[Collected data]
•••
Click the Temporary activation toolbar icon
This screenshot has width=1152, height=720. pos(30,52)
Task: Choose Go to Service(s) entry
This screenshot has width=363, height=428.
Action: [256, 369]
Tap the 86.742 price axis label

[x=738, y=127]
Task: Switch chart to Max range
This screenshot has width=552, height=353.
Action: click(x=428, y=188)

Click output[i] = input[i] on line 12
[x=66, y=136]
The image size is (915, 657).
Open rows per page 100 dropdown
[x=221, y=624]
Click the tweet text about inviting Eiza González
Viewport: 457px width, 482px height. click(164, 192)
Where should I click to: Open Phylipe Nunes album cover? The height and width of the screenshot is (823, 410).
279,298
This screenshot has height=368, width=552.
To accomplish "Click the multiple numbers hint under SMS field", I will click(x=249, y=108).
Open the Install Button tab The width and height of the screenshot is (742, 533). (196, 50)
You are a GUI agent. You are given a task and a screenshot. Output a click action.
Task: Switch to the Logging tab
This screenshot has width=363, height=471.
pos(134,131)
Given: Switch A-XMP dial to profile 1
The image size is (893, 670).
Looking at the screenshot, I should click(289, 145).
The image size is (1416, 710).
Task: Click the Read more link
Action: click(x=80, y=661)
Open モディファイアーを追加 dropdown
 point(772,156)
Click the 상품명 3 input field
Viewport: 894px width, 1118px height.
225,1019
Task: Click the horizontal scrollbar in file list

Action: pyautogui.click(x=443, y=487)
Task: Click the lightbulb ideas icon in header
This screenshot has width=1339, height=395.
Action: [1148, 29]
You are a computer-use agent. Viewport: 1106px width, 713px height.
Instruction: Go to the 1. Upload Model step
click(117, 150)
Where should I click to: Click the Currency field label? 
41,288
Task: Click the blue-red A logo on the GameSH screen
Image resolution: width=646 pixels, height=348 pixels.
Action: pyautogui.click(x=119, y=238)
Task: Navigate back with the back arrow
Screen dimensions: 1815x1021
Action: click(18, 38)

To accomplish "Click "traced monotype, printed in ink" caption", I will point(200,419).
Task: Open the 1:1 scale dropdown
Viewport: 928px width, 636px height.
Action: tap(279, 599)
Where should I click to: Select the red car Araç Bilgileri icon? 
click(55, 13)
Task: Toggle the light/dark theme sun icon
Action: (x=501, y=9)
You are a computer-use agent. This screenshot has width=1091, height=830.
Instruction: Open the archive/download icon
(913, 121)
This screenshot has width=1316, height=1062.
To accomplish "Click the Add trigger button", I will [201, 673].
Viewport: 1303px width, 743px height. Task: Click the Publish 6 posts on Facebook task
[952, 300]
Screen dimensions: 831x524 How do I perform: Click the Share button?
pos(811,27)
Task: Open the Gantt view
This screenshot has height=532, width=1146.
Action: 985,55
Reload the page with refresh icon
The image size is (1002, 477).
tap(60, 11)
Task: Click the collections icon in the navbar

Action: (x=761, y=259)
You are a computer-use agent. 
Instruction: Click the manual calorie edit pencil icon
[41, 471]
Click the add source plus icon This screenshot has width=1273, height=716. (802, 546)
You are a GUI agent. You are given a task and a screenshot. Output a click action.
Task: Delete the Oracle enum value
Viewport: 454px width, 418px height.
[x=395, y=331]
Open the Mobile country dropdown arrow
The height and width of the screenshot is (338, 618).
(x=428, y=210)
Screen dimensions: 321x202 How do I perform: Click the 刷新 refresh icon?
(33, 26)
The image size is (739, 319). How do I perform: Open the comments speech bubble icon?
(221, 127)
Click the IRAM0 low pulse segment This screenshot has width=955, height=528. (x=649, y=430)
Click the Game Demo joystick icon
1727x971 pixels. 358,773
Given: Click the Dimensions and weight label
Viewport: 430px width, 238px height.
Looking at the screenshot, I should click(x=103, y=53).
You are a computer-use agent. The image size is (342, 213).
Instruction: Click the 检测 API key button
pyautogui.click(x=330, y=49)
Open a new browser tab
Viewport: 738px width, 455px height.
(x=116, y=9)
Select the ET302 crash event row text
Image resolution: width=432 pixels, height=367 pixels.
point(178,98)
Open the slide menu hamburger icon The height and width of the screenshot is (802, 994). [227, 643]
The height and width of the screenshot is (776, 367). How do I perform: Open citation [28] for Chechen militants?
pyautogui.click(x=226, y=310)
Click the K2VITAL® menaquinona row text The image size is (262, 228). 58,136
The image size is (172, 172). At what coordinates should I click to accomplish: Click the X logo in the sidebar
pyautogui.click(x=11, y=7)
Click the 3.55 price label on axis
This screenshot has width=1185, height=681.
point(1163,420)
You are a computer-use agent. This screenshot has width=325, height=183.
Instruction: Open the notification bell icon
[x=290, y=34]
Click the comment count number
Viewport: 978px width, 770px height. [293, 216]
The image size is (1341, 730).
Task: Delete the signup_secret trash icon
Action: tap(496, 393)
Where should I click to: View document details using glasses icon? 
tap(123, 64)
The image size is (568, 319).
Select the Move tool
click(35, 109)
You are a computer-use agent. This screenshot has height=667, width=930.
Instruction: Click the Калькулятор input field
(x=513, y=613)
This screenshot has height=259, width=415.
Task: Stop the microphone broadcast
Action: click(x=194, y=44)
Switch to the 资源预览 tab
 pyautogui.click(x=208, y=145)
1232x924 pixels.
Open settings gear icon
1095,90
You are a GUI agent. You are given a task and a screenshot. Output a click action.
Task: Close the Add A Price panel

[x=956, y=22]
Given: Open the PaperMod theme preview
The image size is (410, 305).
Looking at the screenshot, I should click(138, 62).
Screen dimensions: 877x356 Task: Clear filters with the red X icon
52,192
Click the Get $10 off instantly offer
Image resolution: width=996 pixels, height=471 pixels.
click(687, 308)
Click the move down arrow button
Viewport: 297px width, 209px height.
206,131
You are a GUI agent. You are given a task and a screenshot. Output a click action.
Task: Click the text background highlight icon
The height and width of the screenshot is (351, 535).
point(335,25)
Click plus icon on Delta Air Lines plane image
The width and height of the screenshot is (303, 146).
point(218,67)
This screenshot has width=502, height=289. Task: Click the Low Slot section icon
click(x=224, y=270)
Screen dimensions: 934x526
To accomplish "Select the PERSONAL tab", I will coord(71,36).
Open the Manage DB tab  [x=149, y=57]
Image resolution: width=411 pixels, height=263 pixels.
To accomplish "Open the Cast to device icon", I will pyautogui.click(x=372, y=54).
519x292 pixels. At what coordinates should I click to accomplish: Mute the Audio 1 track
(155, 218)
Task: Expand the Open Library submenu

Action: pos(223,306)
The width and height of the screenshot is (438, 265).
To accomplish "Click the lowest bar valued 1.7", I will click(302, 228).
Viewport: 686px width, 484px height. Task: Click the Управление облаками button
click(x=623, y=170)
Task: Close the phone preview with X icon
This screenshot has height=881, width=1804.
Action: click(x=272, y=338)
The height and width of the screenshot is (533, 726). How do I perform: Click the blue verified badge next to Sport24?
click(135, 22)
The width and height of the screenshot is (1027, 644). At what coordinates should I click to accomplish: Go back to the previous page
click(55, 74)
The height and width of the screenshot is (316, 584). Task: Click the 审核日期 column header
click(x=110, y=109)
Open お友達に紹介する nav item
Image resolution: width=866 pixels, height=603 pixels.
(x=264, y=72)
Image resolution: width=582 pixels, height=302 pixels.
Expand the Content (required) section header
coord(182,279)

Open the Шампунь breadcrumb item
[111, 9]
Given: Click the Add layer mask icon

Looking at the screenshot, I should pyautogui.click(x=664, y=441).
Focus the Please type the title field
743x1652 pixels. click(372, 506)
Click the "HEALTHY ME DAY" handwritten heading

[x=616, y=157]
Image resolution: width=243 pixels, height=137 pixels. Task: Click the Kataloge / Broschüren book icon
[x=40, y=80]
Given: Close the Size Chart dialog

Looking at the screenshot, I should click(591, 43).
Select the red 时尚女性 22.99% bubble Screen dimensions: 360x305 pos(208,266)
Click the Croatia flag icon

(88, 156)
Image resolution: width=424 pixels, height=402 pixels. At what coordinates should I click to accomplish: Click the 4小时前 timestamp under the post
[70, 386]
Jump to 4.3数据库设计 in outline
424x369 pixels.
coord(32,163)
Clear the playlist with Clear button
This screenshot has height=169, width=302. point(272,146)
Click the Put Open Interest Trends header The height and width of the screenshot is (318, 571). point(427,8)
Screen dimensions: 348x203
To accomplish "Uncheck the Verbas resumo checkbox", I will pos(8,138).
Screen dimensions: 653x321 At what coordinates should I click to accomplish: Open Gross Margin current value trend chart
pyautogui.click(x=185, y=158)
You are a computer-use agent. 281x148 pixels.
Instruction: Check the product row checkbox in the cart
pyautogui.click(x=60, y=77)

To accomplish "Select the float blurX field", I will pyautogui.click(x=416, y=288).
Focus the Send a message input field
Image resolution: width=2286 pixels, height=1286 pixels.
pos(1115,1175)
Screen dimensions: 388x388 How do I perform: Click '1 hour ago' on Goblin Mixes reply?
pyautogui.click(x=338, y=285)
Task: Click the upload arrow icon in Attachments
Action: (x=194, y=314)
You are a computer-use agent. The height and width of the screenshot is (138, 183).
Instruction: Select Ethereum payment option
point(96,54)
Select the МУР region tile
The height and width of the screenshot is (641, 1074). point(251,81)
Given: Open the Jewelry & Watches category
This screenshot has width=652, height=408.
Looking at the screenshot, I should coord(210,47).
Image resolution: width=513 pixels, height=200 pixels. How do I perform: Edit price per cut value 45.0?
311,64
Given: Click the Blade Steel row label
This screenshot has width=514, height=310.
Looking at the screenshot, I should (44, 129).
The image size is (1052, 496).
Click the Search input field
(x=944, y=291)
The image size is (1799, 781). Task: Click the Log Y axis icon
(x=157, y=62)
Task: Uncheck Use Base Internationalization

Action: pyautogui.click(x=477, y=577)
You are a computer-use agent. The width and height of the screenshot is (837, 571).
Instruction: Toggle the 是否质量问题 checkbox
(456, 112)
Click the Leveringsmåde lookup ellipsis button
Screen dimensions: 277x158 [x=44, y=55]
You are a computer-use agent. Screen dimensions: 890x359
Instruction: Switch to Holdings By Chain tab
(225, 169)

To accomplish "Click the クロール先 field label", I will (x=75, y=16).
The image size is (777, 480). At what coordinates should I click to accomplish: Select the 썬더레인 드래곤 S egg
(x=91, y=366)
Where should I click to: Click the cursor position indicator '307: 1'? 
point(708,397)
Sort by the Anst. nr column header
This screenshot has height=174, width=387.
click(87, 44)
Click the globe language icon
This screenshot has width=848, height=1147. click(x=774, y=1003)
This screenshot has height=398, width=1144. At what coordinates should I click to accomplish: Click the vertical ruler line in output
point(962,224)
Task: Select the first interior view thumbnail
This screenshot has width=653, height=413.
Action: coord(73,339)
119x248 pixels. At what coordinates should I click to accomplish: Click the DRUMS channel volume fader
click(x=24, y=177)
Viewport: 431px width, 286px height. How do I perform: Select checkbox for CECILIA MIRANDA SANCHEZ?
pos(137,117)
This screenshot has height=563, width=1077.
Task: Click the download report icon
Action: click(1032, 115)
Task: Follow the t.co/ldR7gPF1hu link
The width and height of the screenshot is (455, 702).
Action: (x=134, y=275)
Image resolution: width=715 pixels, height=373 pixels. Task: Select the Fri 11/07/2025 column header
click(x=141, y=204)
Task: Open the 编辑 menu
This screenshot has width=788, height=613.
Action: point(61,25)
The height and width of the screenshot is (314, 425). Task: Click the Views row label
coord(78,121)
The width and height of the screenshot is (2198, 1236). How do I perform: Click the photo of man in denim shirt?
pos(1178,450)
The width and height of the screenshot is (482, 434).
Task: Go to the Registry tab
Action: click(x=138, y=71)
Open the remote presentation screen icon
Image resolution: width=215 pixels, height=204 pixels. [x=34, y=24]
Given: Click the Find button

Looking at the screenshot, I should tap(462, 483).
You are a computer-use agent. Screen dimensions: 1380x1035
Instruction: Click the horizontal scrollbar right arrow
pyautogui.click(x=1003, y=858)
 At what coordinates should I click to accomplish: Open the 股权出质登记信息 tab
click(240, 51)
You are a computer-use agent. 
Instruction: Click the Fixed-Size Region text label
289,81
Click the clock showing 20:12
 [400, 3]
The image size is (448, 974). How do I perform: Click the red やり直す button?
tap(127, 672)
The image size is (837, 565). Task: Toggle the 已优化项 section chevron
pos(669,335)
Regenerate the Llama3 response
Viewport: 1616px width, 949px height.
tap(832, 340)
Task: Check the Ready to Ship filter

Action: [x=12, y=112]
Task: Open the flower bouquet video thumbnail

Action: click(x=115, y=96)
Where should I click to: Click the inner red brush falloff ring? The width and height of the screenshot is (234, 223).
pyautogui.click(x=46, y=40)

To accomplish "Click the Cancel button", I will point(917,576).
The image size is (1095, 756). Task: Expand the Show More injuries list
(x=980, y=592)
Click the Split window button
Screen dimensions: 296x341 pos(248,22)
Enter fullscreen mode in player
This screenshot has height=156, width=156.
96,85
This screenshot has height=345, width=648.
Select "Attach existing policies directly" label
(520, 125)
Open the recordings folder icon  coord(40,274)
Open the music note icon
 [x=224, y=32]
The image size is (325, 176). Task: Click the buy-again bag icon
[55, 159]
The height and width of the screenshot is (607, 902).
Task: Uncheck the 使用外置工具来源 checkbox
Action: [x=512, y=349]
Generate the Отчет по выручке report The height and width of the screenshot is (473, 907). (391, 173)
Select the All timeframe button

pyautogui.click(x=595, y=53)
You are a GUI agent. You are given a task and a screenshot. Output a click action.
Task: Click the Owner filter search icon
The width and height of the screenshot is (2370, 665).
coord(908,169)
•••
• [What you will do]:
Write out the records verbatim, starting at the first line and stopping after the line that contains "Action: pyautogui.click(x=443, y=487)".

• [Correct result]:
Click the Temporary activation toolbar icon
This screenshot has width=1152, height=720. pos(30,52)
Task: Choose Go to Service(s) entry
This screenshot has width=363, height=428.
Action: [256, 369]
Tap the 86.742 price axis label

[x=738, y=127]
Task: Switch chart to Max range
This screenshot has width=552, height=353.
Action: click(x=428, y=188)

Click output[i] = input[i] on line 12
[x=66, y=136]
The image size is (915, 657).
Open rows per page 100 dropdown
[x=221, y=624]
Click the tweet text about inviting Eiza González
Viewport: 457px width, 482px height. click(164, 192)
Where should I click to: Open Phylipe Nunes album cover? The height and width of the screenshot is (823, 410).
279,298
This screenshot has height=368, width=552.
To accomplish "Click the multiple numbers hint under SMS field", I will click(x=249, y=108).
Open the Install Button tab The width and height of the screenshot is (742, 533). (196, 50)
You are a GUI agent. You are given a task and a screenshot. Output a click action.
Task: Switch to the Logging tab
This screenshot has width=363, height=471.
pos(134,131)
Given: Switch A-XMP dial to profile 1
The image size is (893, 670).
Looking at the screenshot, I should click(289, 145).
The image size is (1416, 710).
Task: Click the Read more link
Action: click(x=80, y=661)
Open モディファイアーを追加 dropdown
 point(772,156)
Click the 상품명 3 input field
Viewport: 894px width, 1118px height.
225,1019
Task: Click the horizontal scrollbar in file list

Action: pyautogui.click(x=443, y=487)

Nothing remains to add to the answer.